Putting Words in the President’s Mouth

I am fairly certain President Obama does not need my help writing speeches, but what’s the point of having a blog if you can’t pretend to put words in other people’s mouths, right? In my dream world, I wish President Obama would address the nation with the following:

Good morning my fellow Americans.

It is with some measure of sadness that I announce the United States government has shutdown. While vital and important offices will remain open and our military personnel will be paid, a variety of other offices will close today: 20% of government employees are, technically speaking, out of work today. These are your friends and neighbors. Please consider inviting them to dinner tonight. Help ease their financial burden.

We have reached this impasse because too many Republican’s in the House of Representatives have chosen not to negotiate in good faith with their colleagues across the aisle.

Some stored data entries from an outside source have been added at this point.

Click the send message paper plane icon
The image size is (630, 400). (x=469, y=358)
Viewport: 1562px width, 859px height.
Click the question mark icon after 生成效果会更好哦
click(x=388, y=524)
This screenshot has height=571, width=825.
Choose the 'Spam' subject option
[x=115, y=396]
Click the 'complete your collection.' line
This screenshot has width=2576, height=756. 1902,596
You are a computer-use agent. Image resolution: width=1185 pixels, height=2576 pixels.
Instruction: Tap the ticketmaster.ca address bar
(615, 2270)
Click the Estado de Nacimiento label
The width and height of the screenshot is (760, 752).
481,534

We are, quite frankly, in the midst of a direct attack on the fundamental tenets of democracy.

Our country is at risk. When a United States Senator stands for 21 hours and compares the Affordable Care Act to the spread of nazism in Europe, something is amiss.

In 2012, you might remember, America held an election. I was blessed and honored that 61 million Americans voted to endorse my presidency, including the Affordable Care Act.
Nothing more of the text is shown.